Problem 7.5

Data set books contains the daily sales of paperback and hardcover books at the same store. The task is to forecast the next four days’ sales for paperback and hardcover books.

(a) Plot the series and discuss the main features of the data.
require(fpp2)
data(books)
autoplot(books) +
    scale_colour_manual(values=c('darkorchid', 'darkgreen'))

hardcover<- ts(books[,2], start = 1, frequency = 7)
softbound <- ts(books[,1], start = 1, frequency = 7)
decompose(hardcover)%>%
    autoplot()+
    ggtitle('Decomposition of Hardbound Books')

decompose(softbound)%>%
    autoplot()+
    ggtitle('Decomposition of Softbound Books')

(b) Use the ses() function to forecast each series, and plot the forecasts.
hb <- ses(hardcover, h=5)
sb <- ses(softbound, h=5)

autoplot(hb, colour ='darkgreen') +
    autolayer(fitted(hb), series ='Smoothed Values') +
    labs(title ='Hardbound Book Sales Forecast',
         x = "Year",
         y = "Daily Sales of Hardbound Books")

autoplot(sb, colour ='darkorchid') +
    autolayer(fitted(sb), series ='Smoothed Values') +
    labs(title ='Softbound Book Sales Forecast',
         x = "Year",
         y = "Daily Sales of Softbound Books")

acc_soft <- accuracy(sb)
acc_hard <-accuracy(hb)
  1. Compute the RMSE values for the training data in each case.

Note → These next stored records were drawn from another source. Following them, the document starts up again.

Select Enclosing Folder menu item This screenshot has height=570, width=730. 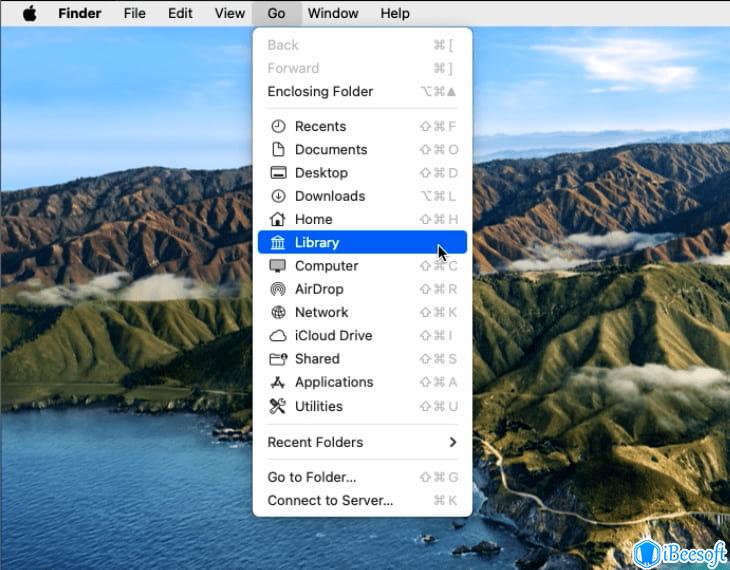320,91
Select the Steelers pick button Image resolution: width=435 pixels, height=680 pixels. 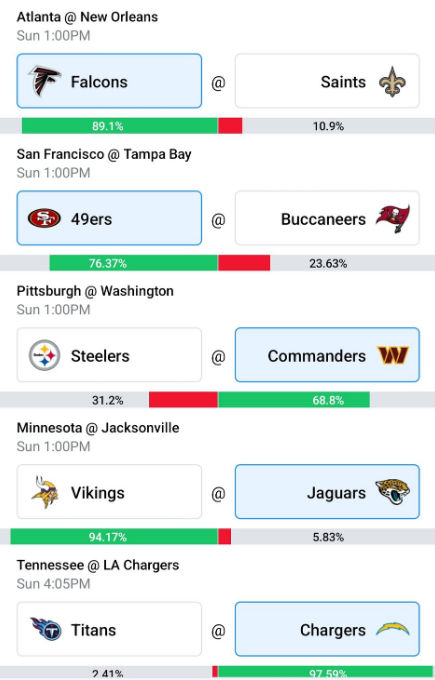pos(109,355)
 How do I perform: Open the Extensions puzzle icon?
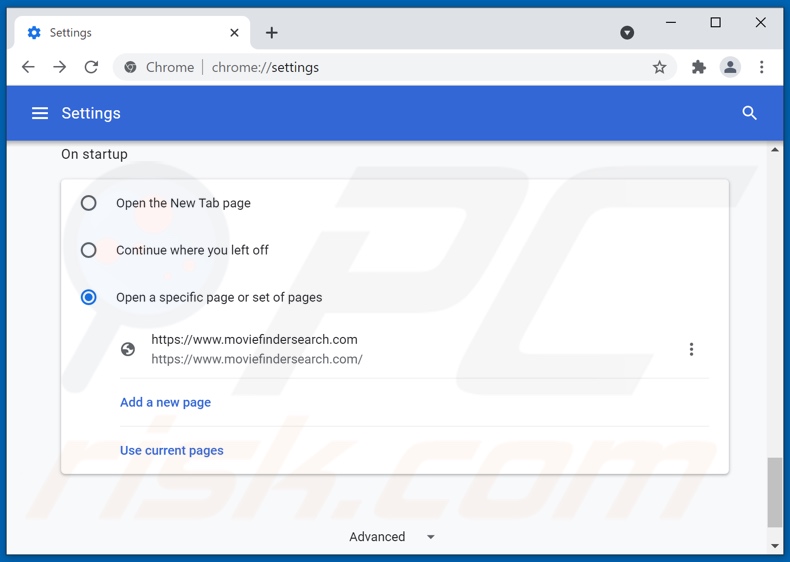699,68
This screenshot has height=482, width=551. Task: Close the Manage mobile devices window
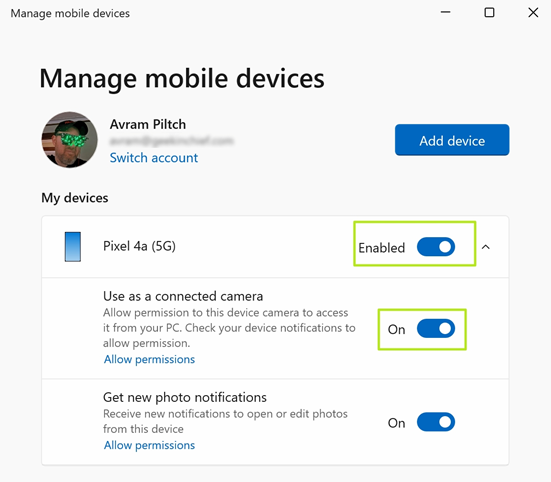(x=533, y=13)
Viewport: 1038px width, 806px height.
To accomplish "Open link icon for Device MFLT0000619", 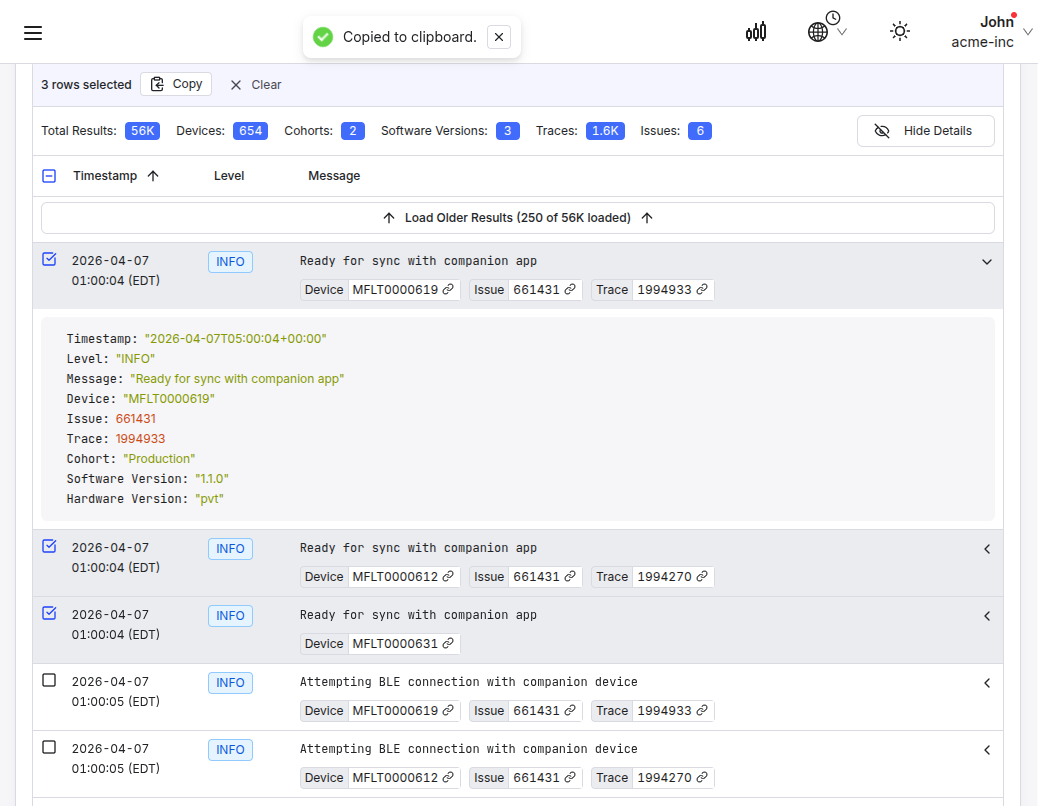I will (x=448, y=290).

Hardbound Root Mean Squared Error: 31.931015
Softbound Root Mean Squared Error: 33.6376868

Problem 7.6

  1. Now apply Holt’s linear method to the paperback and hardback series and compute four-day forecasts in each case.
holt_soft <- holt(softbound, seasonal = 'additive', h=4)
holt_hard <- holt(hardcover, seasonal = 'additive', h=4)

autoplot(softbound) +
    autolayer(holt_soft, series = 'Holt Additive', PI=FALSE) +
        labs(title ='Holt 4-Day Linear Forecast of Softbound Sales',
         x = "Year",
         y = "Daily Sales of Softbound Books")

autoplot(hardcover) +
    autolayer(holt_soft, series = 'Holt Additive', PI=FALSE) +
        labs(title ='Holt4-Day Linear Forecast of Hardbound Sales',
         x = "Year",
         y = "Daily Sales of Hardbound Books")

acc_holt_hard <-accuracy(holt_hard)
acc_holt_soft <-accuracy(holt_soft)

(b) Compare the RMSE measures of Holt’s method for the two series to those of simple exponential smoothing in the previous question. (Remember that Holt’s method is using one more parameter than SES.) Discuss the merits of the two forecasting methods for these data sets.

Hardbound RMSE Comparison

RMSE Exponential Smoothed Hardbound Sales: 31.931
RMSE Exponential Smoothed Softbound Sales: 33.638

RMSE Holt-Winters Hardbound Sales: 27.194
RMSE Holt-Winters Softbound Sales: 31.137

The Holt-Winter method does indeed reduce the root mean squared errors for both the softbound and hardbound book sales. This would suggest that there is in fact come level of trend acting on the book sales series.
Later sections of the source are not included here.